Depuis les débuts du mouvement, tout et son contraire a été dit à son sujet, et beaucoup d’énergie a été dépensée pour définir l’identité de ses participants. Le côté « non-formel » du rassemblement le rend d’autant plus difficile à cerner, ce qui encourage parfois les raccourcis hâtifs. A l’image de l’ancien président de l’UMP, Jean-François Copé, qui voit en eux des jeunes « tellement déconnectés de la réalité  » (sic). Ses accusations se perdent dans une masse de critiques parfois virulentes, décrivant un mouvement constitué de « jeunes bobos blancs et aisés « . Même François Ruffin, réalisateur irrévérencieux du film « Merci Patron ! » et acteur important de la genèse de « Nuit Debout », insistait en avril dernier sur l’importance d’ouvrir le mouvement à tous pour « sortir de l’entre-soi ».
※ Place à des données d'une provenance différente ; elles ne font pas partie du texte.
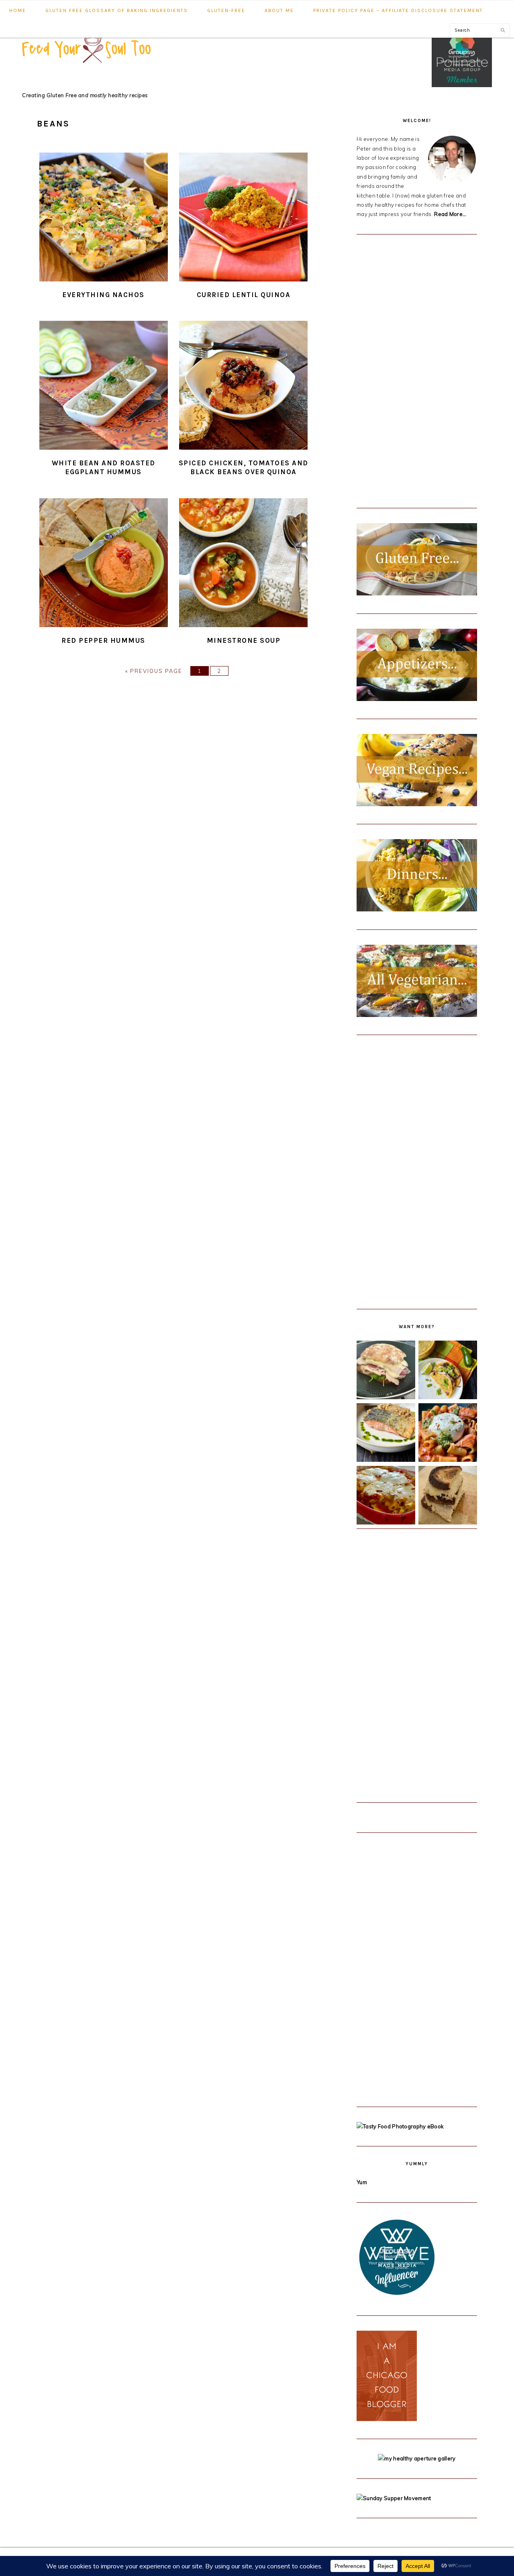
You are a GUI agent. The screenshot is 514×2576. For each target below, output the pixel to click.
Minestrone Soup (244, 640)
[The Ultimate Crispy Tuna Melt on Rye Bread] (447, 1497)
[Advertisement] (417, 369)
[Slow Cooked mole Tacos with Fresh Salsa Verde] (447, 1371)
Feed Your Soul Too (86, 61)
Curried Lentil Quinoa (244, 295)
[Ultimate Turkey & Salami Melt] (386, 1371)
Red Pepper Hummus (103, 640)
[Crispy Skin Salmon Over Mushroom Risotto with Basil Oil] (386, 1434)
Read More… (450, 214)
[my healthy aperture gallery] (416, 2458)
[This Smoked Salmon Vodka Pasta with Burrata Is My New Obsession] (447, 1434)
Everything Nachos (103, 295)
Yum (362, 2182)
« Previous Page (153, 671)
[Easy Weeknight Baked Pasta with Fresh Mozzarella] (386, 1497)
Mais qui sont réellement les participants au mouvement Nuit Debout ? Et que veulent-ils ? Une trentaine de chercheurs en sciences sociales ont tenté de répondre à ces interrogations en effectuant un travail de recherche assidu sur le profil des participants. Du 8 avril au 13 mai dernier, près de 600 entretiens sociologiques ont été menés Place de la République. L’analyse des 328 premiers profils permet déjà aux chercheurs de relever certaines pré-conclusions de l’enquête, révélées dans une lettre publiée dans le « quotidien de l’écologie » en ligne Reporterre. Déjà, quelques observations remettent en perspective certaines choses qui ont été dites sur les « nuitdeboutistes » :

D’abord, il y a la notion de jeunesse. Souvent décrit comme un rassemblement d’étudiants et de jeunes adultes dont l’âge moyen serait de 25 ans, « Nuit Debout » serait en réalité bien plus mixte sur le plan générationnel. Ce que l’enquête révèle pour l’instant, c’est que l’âge des participants varie aussi en fonction des heures de la journée. Entre 18H et 18H30, par exemple, la mobilisation serait en effet composée majoritairement de personnes âgées de plus de 33 ans. Les chercheurs ajoutent ensuite qu’une personne sur cinq aurait plus de cinquante ans.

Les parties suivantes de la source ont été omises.